I have a confession to make. I haven’t written a word on my latest work in progress (or anything else) in over three weeks. Those who know me well know this is very unusual. I always write. Not only is it therapeutic, but it’s a need I’ve had for quite a long time. Sometimes, it’s just a paragraph or two. Sometimes, it’s a couple pages (if I’m lucky). There are days when the words just flow and I can’t type fast enough. On the flip side, there are days when the blinking cursor mocks my efforts.
These past couple of weeks, though, have been tough…let’s just say life, my own scattered brain, and feelings of self-doubt got in the way.
But I’m back. Beginning tomorrow morning, it’s back to the routine of writing in the mornings before the day job, back to falling in love with my characters again.
What changed? Nothing really. And everything. Life is still in the way BUT I’m so fortunate to have people I love and respect dearly, who pull no punches and give it to me straight, who make me see what’s right in front of my face: that I truly love writing, no matter how hard it can get at times. And life...it is what it is. Gotta take the good with the bad and make the best of it.

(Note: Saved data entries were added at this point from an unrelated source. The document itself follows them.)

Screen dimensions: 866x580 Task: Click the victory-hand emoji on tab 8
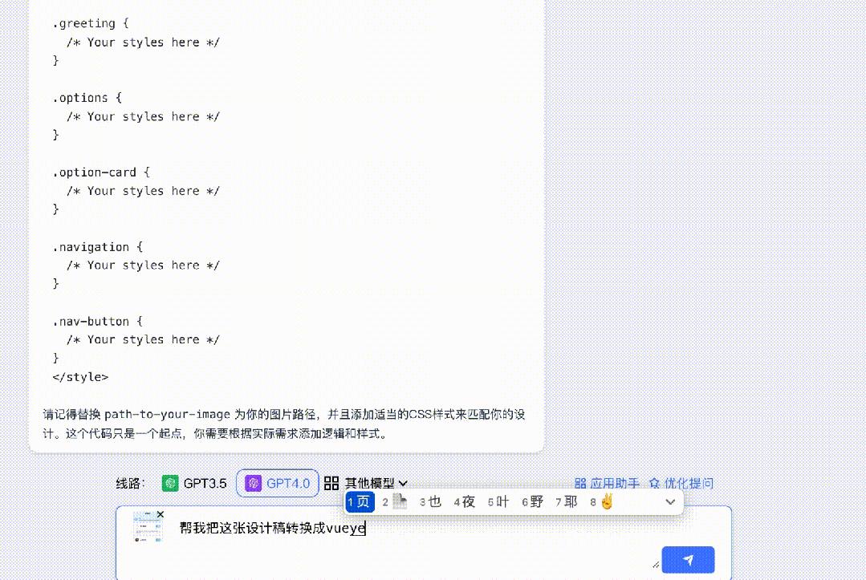(605, 501)
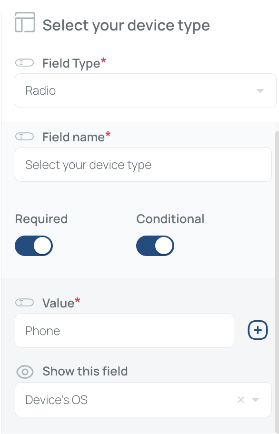Click the Field name input box
Image resolution: width=279 pixels, height=434 pixels.
coord(143,165)
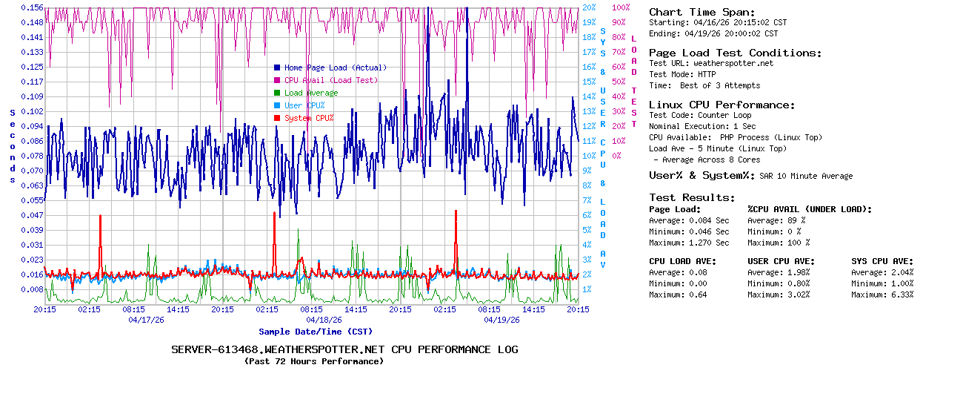
Task: Click the 'Chart Time Span:' heading
Action: (x=702, y=12)
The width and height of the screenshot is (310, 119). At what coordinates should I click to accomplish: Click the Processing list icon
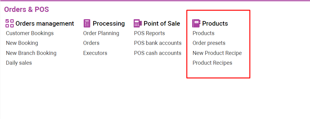(87, 23)
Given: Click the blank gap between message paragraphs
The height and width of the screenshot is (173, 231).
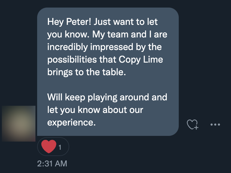Looking at the screenshot, I should point(107,84).
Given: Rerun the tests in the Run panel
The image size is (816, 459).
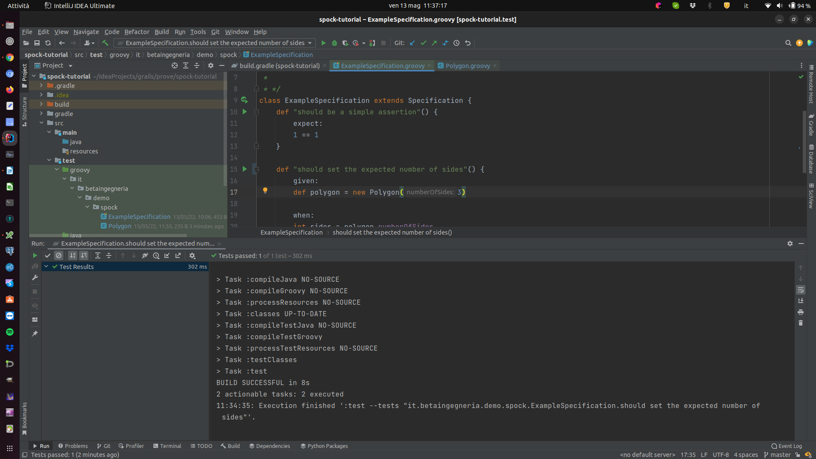Looking at the screenshot, I should click(35, 255).
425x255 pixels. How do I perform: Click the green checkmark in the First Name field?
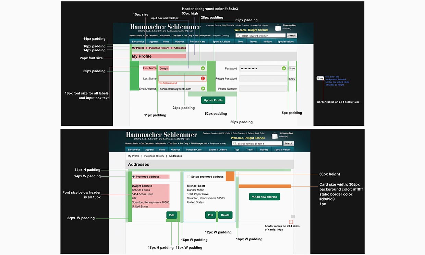(203, 68)
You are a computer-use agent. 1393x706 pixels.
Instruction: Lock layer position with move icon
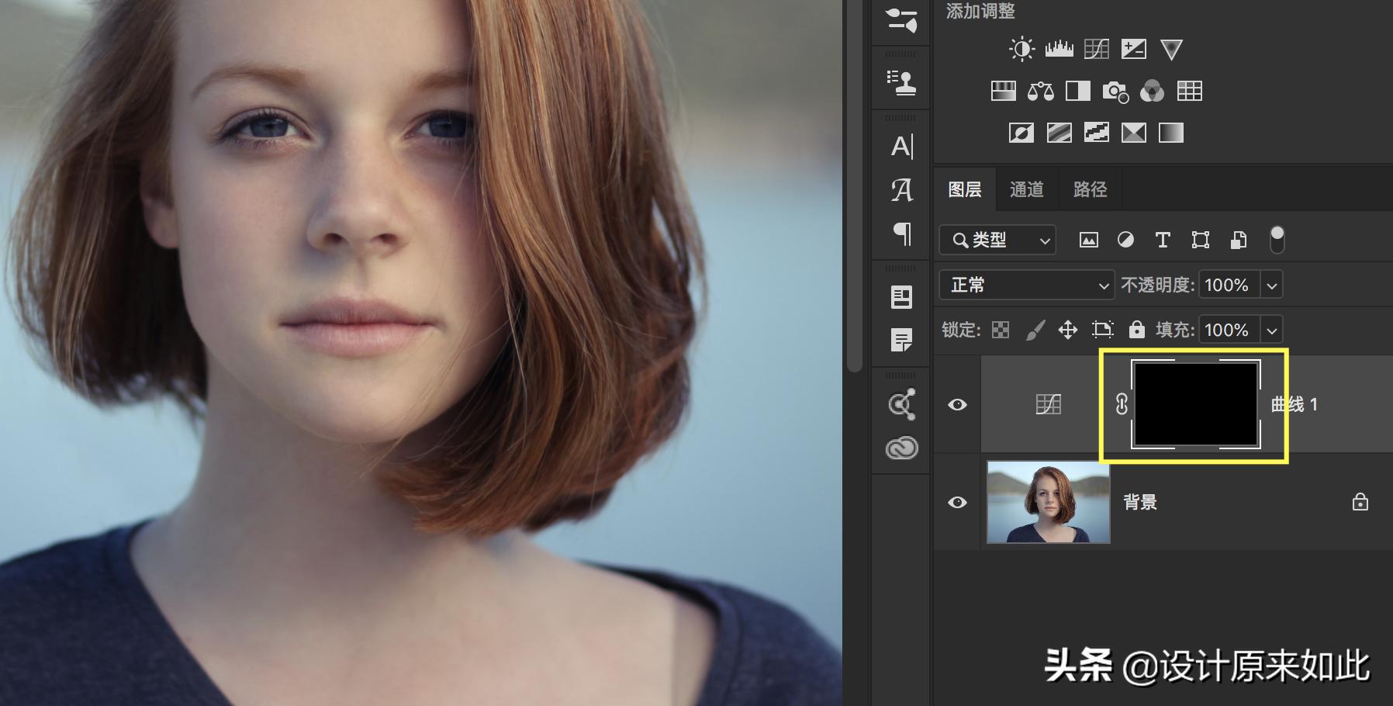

And, truthfully, I missed that whole creative process (I know it’s only been a little over three weeks, but seriously, for someone who writes every day? It’s a long time). I miss writing that perfect line, that gem hiding within the rest of the narrative. I miss the way my characters just go off and do whatever they want, disregarding the plan I had in mind for them. And I love when it all comes together in the end, leaving one an emotional mess, but happy at the same time. Yeah, I missed that!